#### EXERCISE OBJECTIVE
Every line of the material must be set down again without alteration.
*** Opening DATA FOR ANALYSIS ***
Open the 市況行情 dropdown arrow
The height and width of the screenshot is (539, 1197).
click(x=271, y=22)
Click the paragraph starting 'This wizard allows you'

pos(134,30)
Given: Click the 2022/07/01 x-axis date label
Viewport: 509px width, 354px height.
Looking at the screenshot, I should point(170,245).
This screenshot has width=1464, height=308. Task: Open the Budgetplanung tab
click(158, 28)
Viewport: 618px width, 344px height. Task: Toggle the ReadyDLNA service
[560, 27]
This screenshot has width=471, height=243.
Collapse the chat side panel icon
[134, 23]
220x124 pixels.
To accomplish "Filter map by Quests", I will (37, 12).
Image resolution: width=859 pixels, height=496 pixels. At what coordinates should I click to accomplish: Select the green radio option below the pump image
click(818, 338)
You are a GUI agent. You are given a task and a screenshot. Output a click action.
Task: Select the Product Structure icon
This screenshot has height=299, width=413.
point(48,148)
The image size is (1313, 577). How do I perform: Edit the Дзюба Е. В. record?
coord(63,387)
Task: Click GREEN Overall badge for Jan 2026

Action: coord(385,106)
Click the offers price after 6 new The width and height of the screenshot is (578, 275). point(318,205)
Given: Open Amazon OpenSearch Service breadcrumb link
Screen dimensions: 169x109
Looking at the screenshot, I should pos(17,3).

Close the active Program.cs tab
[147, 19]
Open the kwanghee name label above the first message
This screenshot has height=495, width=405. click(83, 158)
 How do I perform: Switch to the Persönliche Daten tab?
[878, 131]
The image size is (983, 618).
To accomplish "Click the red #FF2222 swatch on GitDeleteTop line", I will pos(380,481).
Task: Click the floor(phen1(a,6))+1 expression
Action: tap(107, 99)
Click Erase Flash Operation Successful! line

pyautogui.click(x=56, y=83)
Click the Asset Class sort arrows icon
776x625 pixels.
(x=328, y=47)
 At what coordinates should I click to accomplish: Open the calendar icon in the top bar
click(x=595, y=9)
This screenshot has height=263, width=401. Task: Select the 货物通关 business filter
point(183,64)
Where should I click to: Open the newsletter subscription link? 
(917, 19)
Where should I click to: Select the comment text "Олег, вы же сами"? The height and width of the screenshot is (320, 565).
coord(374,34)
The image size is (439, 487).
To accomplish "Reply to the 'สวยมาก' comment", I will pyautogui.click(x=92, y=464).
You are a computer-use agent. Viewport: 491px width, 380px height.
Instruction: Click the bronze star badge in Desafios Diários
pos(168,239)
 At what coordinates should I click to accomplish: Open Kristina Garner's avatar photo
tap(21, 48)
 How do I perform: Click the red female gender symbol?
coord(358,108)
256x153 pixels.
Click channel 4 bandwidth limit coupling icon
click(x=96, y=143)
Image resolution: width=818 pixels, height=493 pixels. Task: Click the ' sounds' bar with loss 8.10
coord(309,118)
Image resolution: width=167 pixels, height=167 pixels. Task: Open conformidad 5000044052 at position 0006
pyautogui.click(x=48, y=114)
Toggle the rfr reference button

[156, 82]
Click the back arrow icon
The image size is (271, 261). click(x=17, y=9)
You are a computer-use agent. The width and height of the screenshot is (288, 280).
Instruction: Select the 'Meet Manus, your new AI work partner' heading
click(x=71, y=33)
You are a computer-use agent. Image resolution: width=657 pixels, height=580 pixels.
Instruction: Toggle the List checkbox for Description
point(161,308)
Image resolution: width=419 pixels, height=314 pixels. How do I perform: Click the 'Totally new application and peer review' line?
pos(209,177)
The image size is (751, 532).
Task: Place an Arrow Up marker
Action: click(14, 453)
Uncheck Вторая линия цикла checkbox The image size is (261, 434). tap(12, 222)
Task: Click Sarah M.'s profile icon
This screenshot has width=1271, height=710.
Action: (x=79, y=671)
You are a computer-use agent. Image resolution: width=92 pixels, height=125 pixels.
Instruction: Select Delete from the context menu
*** Closing DATA FOR ANALYSIS ***
#### EXERCISE ANSWER
Open the 市況行情 dropdown arrow
The height and width of the screenshot is (539, 1197).
click(x=271, y=22)
Click the paragraph starting 'This wizard allows you'

pos(134,30)
Given: Click the 2022/07/01 x-axis date label
Viewport: 509px width, 354px height.
Looking at the screenshot, I should point(170,245).
This screenshot has width=1464, height=308. Task: Open the Budgetplanung tab
click(158, 28)
Viewport: 618px width, 344px height. Task: Toggle the ReadyDLNA service
[560, 27]
This screenshot has width=471, height=243.
Collapse the chat side panel icon
[134, 23]
220x124 pixels.
To accomplish "Filter map by Quests", I will (37, 12).
Image resolution: width=859 pixels, height=496 pixels. At what coordinates should I click to accomplish: Select the green radio option below the pump image
click(818, 338)
You are a GUI agent. You are given a task and a screenshot. Output a click action.
Task: Select the Product Structure icon
This screenshot has height=299, width=413.
point(48,148)
The image size is (1313, 577). How do I perform: Edit the Дзюба Е. В. record?
coord(63,387)
Task: Click GREEN Overall badge for Jan 2026

Action: coord(385,106)
Click the offers price after 6 new The width and height of the screenshot is (578, 275). point(318,205)
Given: Open Amazon OpenSearch Service breadcrumb link
Screen dimensions: 169x109
Looking at the screenshot, I should pos(17,3).

Close the active Program.cs tab
[147, 19]
Open the kwanghee name label above the first message
This screenshot has height=495, width=405. click(83, 158)
 How do I perform: Switch to the Persönliche Daten tab?
[878, 131]
The image size is (983, 618).
To accomplish "Click the red #FF2222 swatch on GitDeleteTop line", I will pos(380,481).
Task: Click the floor(phen1(a,6))+1 expression
Action: tap(107, 99)
Click Erase Flash Operation Successful! line

pyautogui.click(x=56, y=83)
Click the Asset Class sort arrows icon
776x625 pixels.
(x=328, y=47)
 At what coordinates should I click to accomplish: Open the calendar icon in the top bar
click(x=595, y=9)
This screenshot has height=263, width=401. Task: Select the 货物通关 business filter
point(183,64)
Where should I click to: Open the newsletter subscription link? 
(917, 19)
Where should I click to: Select the comment text "Олег, вы же сами"? The height and width of the screenshot is (320, 565).
coord(374,34)
The image size is (439, 487).
To accomplish "Reply to the 'สวยมาก' comment", I will pyautogui.click(x=92, y=464).
You are a computer-use agent. Viewport: 491px width, 380px height.
Instruction: Click the bronze star badge in Desafios Diários
pos(168,239)
 At what coordinates should I click to accomplish: Open Kristina Garner's avatar photo
tap(21, 48)
 How do I perform: Click the red female gender symbol?
coord(358,108)
256x153 pixels.
Click channel 4 bandwidth limit coupling icon
click(x=96, y=143)
Image resolution: width=818 pixels, height=493 pixels. Task: Click the ' sounds' bar with loss 8.10
coord(309,118)
Image resolution: width=167 pixels, height=167 pixels. Task: Open conformidad 5000044052 at position 0006
pyautogui.click(x=48, y=114)
Toggle the rfr reference button

[156, 82]
Click the back arrow icon
The image size is (271, 261). click(x=17, y=9)
You are a computer-use agent. The width and height of the screenshot is (288, 280).
Instruction: Select the 'Meet Manus, your new AI work partner' heading
click(x=71, y=33)
You are a computer-use agent. Image resolution: width=657 pixels, height=580 pixels.
Instruction: Toggle the List checkbox for Description
point(161,308)
Image resolution: width=419 pixels, height=314 pixels. How do I perform: Click the 'Totally new application and peer review' line?
pos(209,177)
The image size is (751, 532).
Task: Place an Arrow Up marker
Action: click(14, 453)
Uncheck Вторая линия цикла checkbox The image size is (261, 434). tap(12, 222)
Task: Click Sarah M.'s profile icon
This screenshot has width=1271, height=710.
Action: (x=79, y=671)
You are a computer-use agent. Image resolution: width=92 pixels, height=125 pixels.
Instruction: Select Delete from the context menu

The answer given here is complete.